Depuis le début de l'épidémie, nombreuses ont été les fake news en rapport avec le coronavirus. Ces derniers temps, la rumeur disant que l'alcool était un remède pour combattre le virus s'est rapidement propagée à travers le monde, avant d'être démentie par l'Organisation Mondiale de la Santé et par les scientifiques. 

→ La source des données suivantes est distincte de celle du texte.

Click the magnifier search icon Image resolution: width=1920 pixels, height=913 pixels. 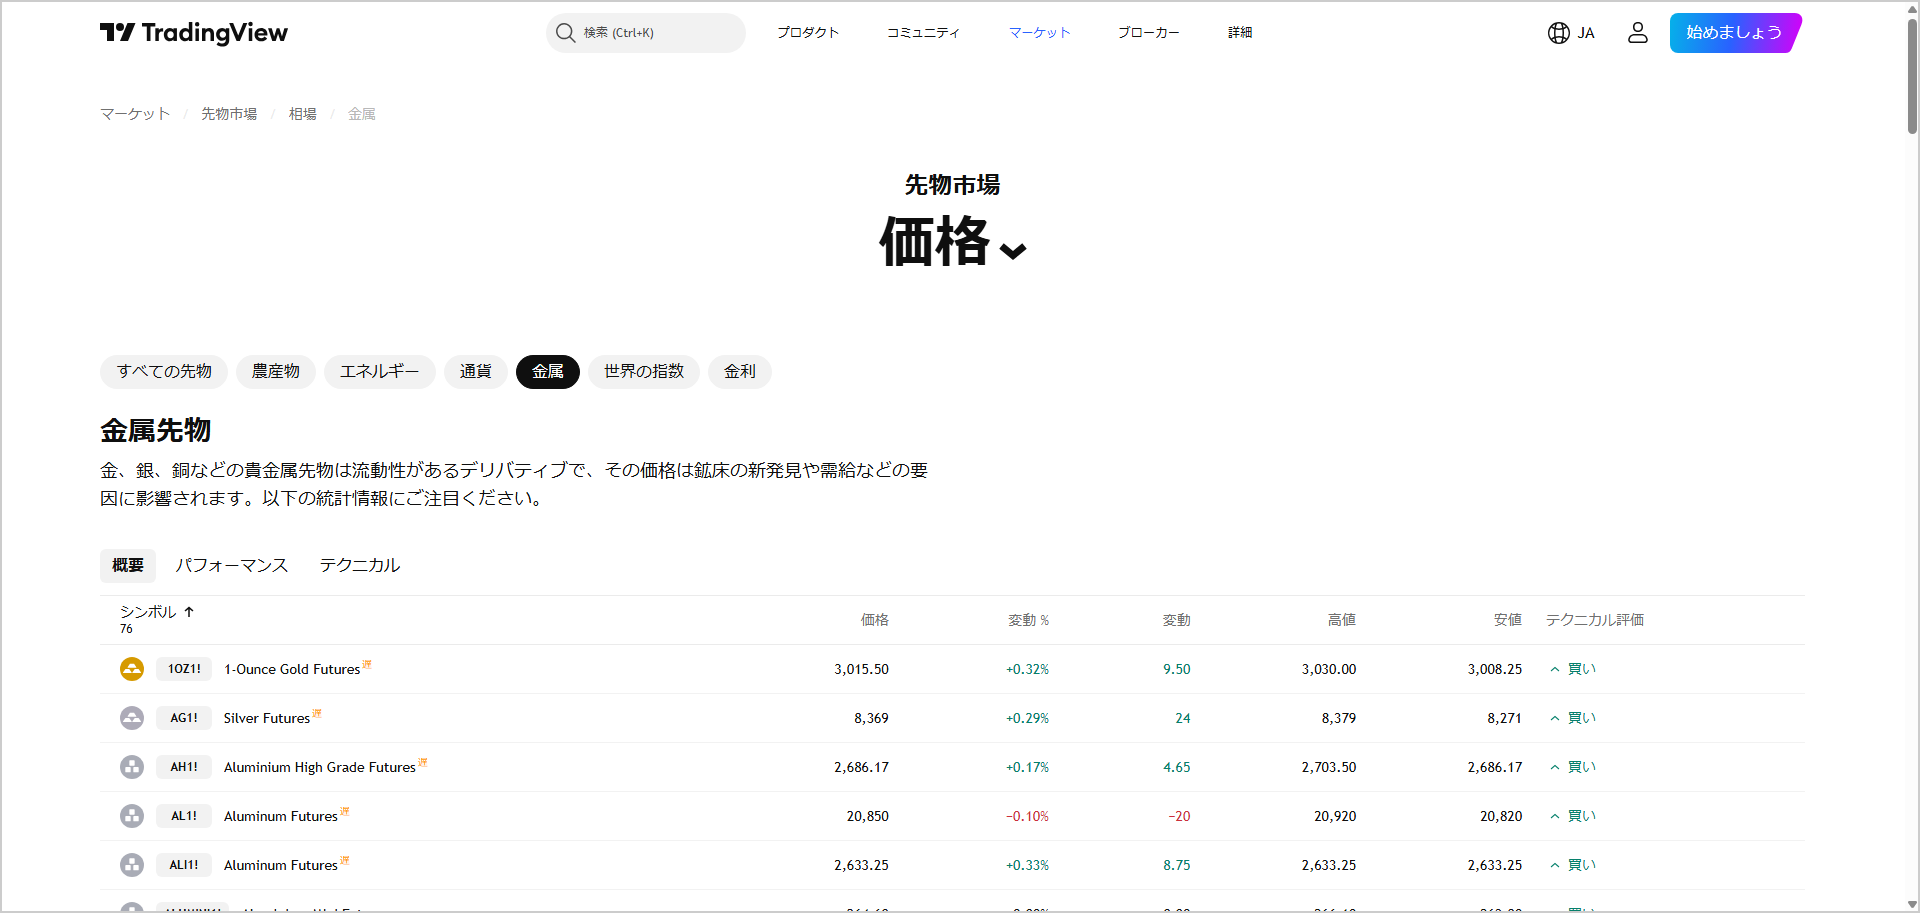(x=565, y=33)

Le 10 mars dernier, 44 personnes ont perdu la vie en Iran après avoir été intoxiquées via la consommation d'alcool frelaté. Ces décès faisaient suite à la rumeur, qui s'était propagée dans le pays mais aussi dans le monde, selon laquelle les boissons alcoolisées aideraient à guérir du coronavirus. En Grèce, l'évêque Ioannis de Langada avait également affirmé que le vin de messe utilisé pour célébrer les rituels religieux était bénéfique pour ses fidèles. "Il contient de l'alcool, et l'alcool tue le virus", avait-il déclaré, en réponse aux critiques des scientifiques quant à la tenue des célébrations religieuses.

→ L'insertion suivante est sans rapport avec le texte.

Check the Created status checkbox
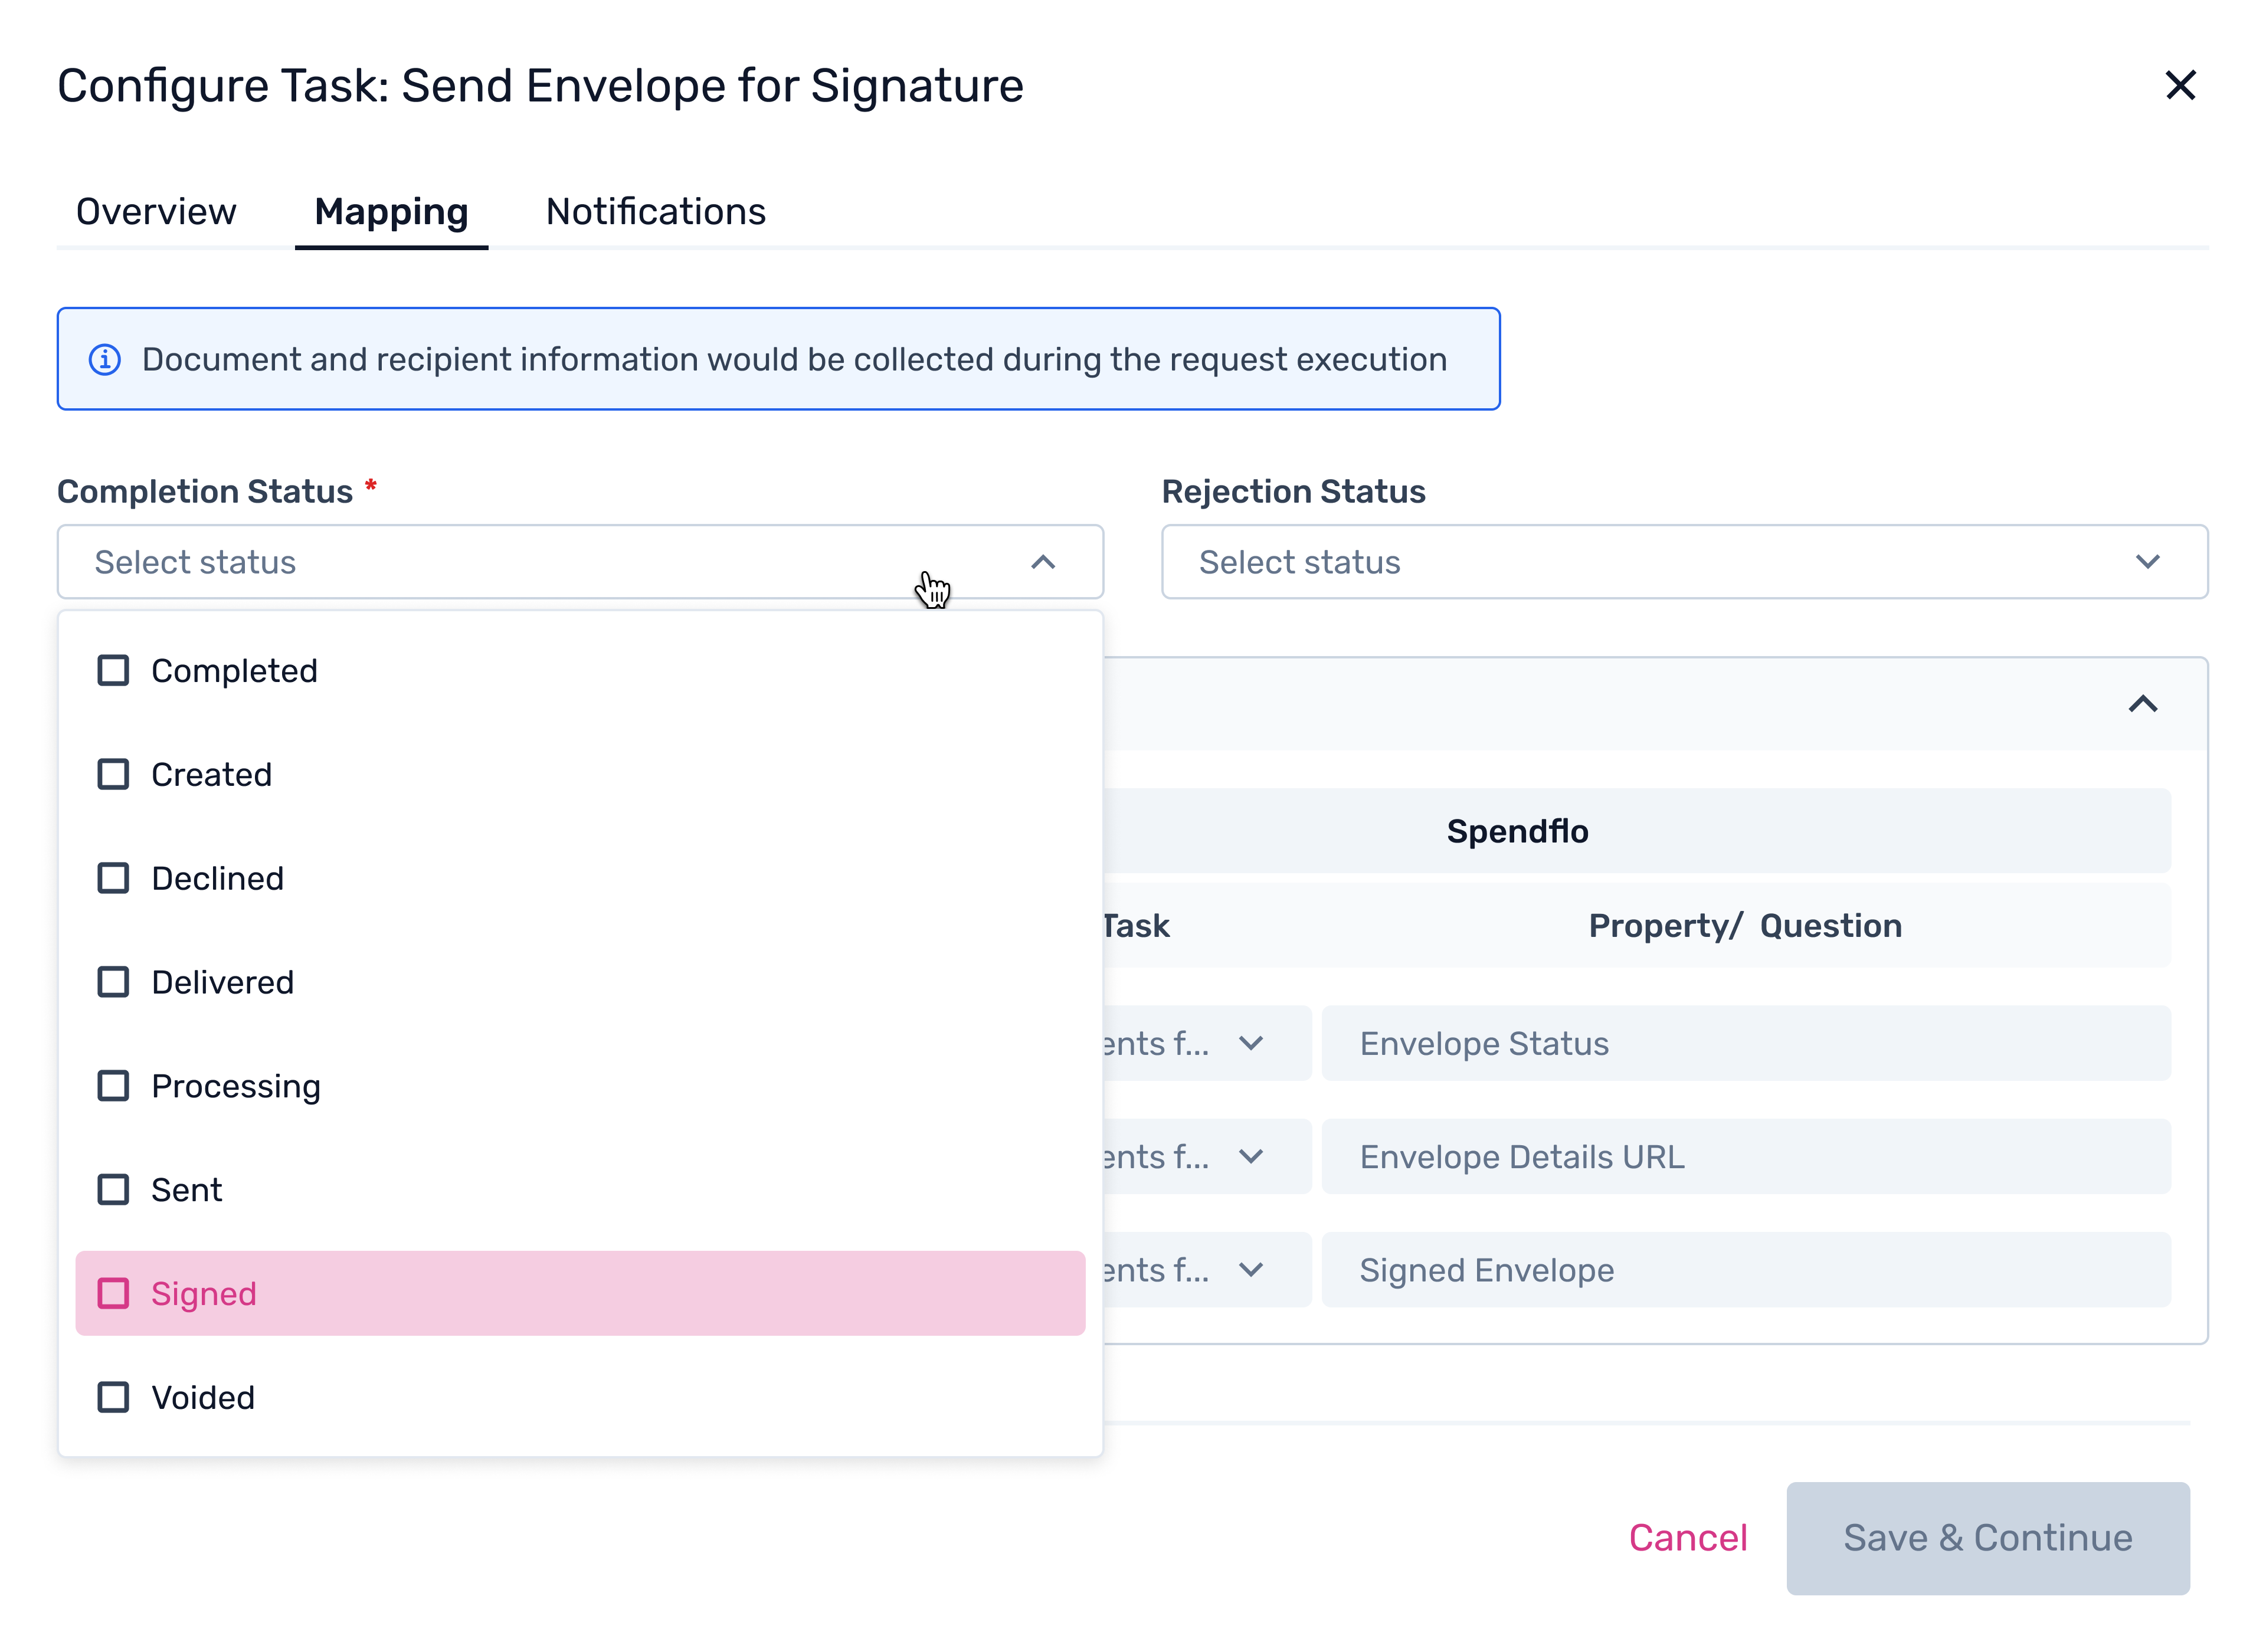 click(113, 775)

Il a pourtant été prouvé que l'alcool n’empêchait pas l'apparition du virus et ne permettait pas non plus de lutter contre celui-ci. "Le seul alcool qui tue le virus c’est l’alcool utilisé pour nettoyer les surfaces dans notre environnement", confirme Jean Ruelle, virologue et chercheur à l'Université de Louvain-La-Neuve.

À l'inverse, la consommation excessive d'alcool, déjà peu recommandée en temps normal, peut s'avérer plus dangereuse encore en période de pandémie. "La consommation d’alcool n’a pas d’influence dans la lutte contre le coronavirus. Quand la consommation est excessive, elle peut même se révéler dangereuse pour les individus. En effet, elle va placer la personne dans un état particulier, durant lequel l’immunité de l'organisme sera diminuée et rendra donc l'individu plus fragile" , explique le virologue.

Cependant, "ce n’est pas un seul verre de vin qui va poser problème, c’est seulement une consommation d’alcool en grande quantité qui peut se révéler problématique", rappelle Jean Ruelle.